Thanks Tim. That last sentence rang a bell in my head and turned on a light. I guess I officially "learned something" today.

There are a few workarounds for this sort of problem that I've collected. I 'm not at my computer, but IIRC the two main ones are specifying -j0 to dvi ps and then

-dEmbedAllFonts to ps2pdf.

Cheers

Phil Hobbs

A very nice work. I seem to remember that you already had a previous version of it, didn't you?

It was a surprise to see that the D box input (and pehaps P) is taken from the feedback and not the error signal, as os usual in most textbooks. For constant or slow varying commands, it makes no difference. Is this arrangement an empirical result?

Pere

Rick:

Every motor is also a generator. For a motor with constant magnetization, the back EMF is proportional to the speed and the motor torque is proportional to the current.

You can model such a motor with a series connection of the supply voltage, the motor (and line) resistance and the back EMF. The motor settles to a speed near such speed that the difference between supply voltage and back EMF runs just enough current in the circuit to compensate for torque needed to keep the speed.

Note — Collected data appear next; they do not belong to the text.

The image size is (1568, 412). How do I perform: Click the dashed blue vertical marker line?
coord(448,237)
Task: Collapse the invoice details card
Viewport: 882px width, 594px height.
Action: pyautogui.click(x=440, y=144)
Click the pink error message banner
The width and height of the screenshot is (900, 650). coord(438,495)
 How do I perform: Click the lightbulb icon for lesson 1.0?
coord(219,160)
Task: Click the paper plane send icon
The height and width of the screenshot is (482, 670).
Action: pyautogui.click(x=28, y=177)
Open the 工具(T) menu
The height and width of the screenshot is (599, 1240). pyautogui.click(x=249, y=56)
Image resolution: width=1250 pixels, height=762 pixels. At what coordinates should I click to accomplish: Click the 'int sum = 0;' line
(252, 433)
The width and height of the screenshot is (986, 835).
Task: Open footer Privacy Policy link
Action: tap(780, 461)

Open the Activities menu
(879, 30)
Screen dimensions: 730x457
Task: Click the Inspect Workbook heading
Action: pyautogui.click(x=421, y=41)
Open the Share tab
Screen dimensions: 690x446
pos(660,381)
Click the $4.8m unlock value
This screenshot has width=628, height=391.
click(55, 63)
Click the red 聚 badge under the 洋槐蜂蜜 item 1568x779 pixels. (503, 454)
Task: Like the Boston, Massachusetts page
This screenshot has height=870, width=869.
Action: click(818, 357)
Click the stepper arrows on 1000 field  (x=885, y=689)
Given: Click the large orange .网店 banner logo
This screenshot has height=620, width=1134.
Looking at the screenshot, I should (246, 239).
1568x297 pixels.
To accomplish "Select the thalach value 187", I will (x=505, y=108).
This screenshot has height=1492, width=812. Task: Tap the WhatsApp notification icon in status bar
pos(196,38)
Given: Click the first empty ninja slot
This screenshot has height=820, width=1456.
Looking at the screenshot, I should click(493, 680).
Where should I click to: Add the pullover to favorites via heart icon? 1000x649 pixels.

If you feed a constant-magnetized motor with a constant current supply, the torque stays constant until the compliance limit of the feed supply.

--

-TV

Well in general good other comments people have stated I would add these points -

1/ Code layout on page 14 of the integral state is UGLY, belongs in obfuscated C better laid out out that is easier to read at a glance is better for those trying to understand. 2/ Sampling time and loop delay, the closed loop problem that many people overlook is not mentioned in any manner until into the maths. Most people forget that digital control systems have a time lag and time between calculations, sampling and worst of all ALL systems have a delay between command -> error -> drive -> feedback Each part has its own intrinsic delays/inertia and other effects that most people never MEASURE.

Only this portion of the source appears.